* _Assigned task_
Every line from the one holding "812x509 pixels. How" through the last line of the records must be retyped exactly, and no other line or picture may appear in the copy.

* _Data records_
┌──
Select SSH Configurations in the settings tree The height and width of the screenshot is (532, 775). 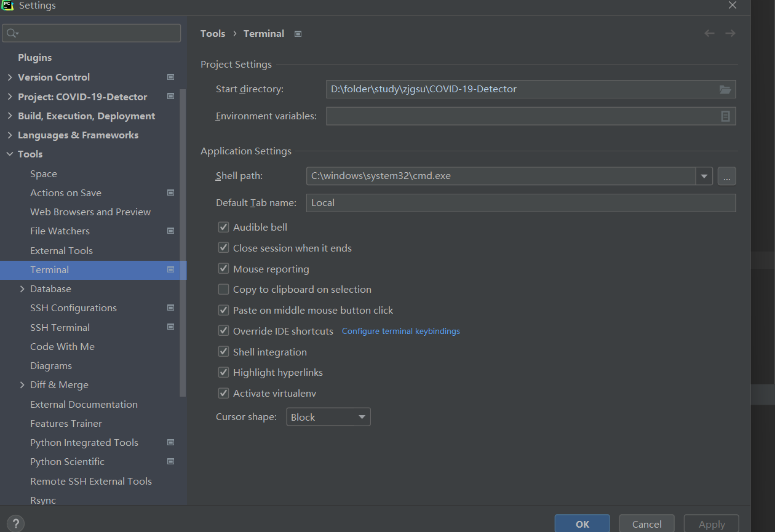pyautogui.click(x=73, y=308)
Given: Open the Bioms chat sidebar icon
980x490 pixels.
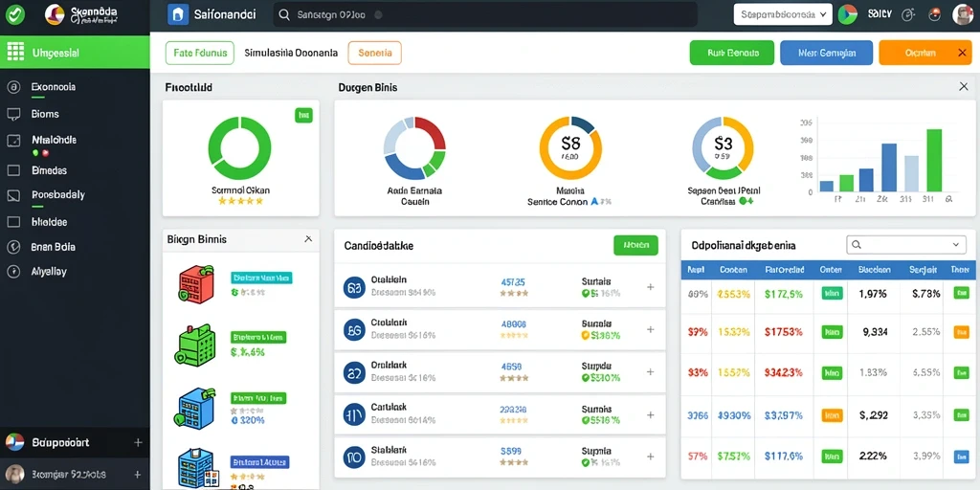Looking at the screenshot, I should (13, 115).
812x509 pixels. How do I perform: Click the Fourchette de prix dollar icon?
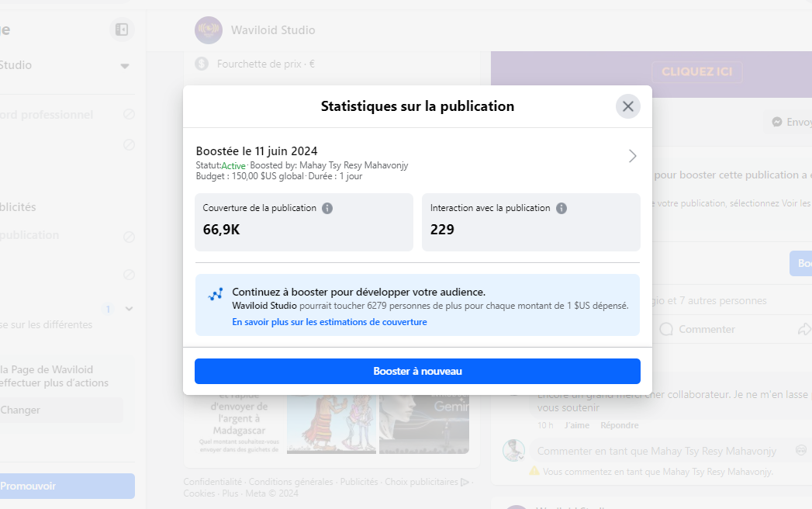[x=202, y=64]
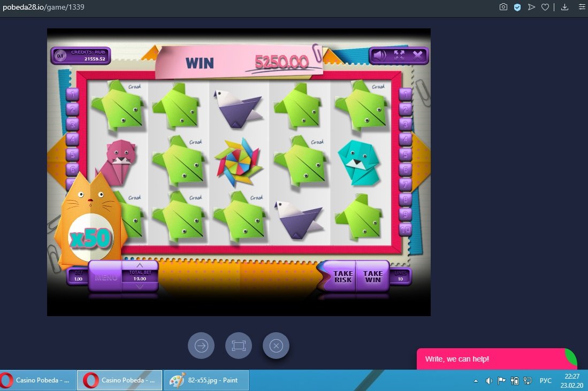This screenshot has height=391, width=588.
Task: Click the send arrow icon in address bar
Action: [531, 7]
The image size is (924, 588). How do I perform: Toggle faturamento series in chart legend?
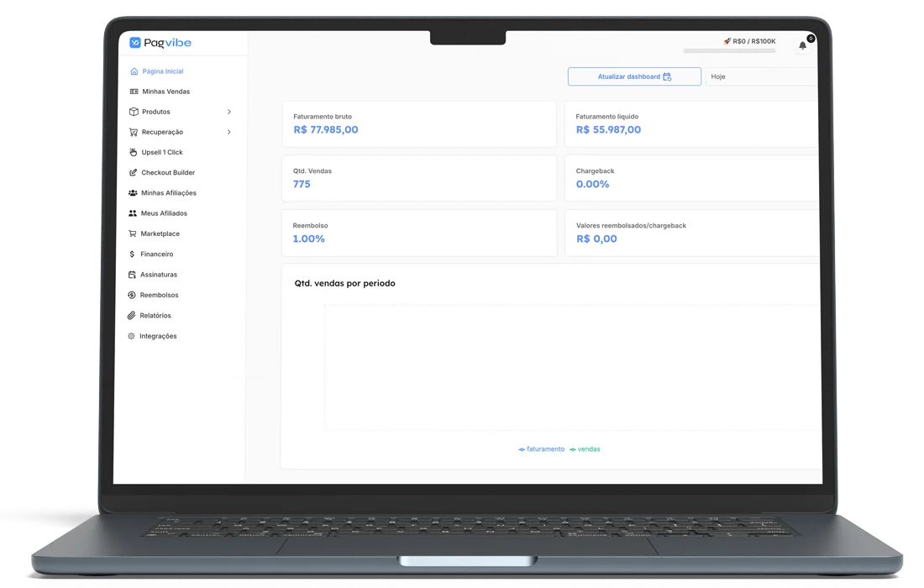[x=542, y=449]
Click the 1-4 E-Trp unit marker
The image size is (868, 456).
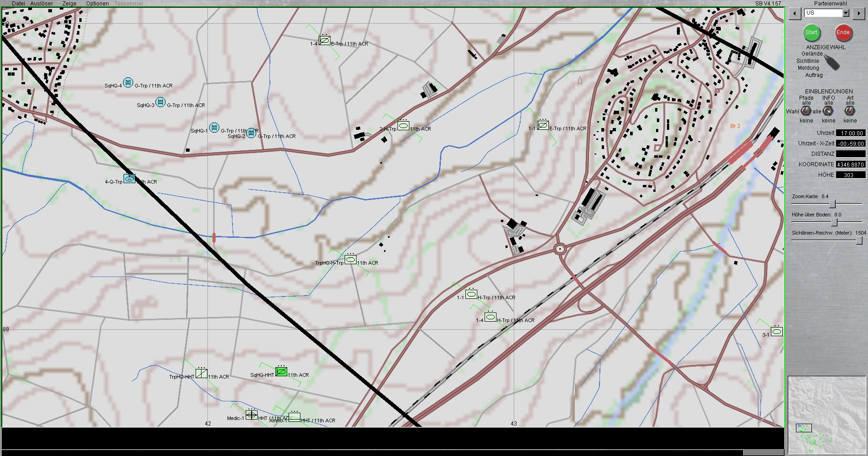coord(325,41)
└──
* _Solution_
812x509 pixels. How do I perform: Click the Fourchette de prix dollar icon?
[x=202, y=64]
This screenshot has height=391, width=588.
Task: Click the send arrow icon in address bar
Action: [531, 7]
The image size is (924, 588). How do I perform: Toggle faturamento series in chart legend?
[x=542, y=449]
Click the 1-4 E-Trp unit marker
The image size is (868, 456).
coord(325,41)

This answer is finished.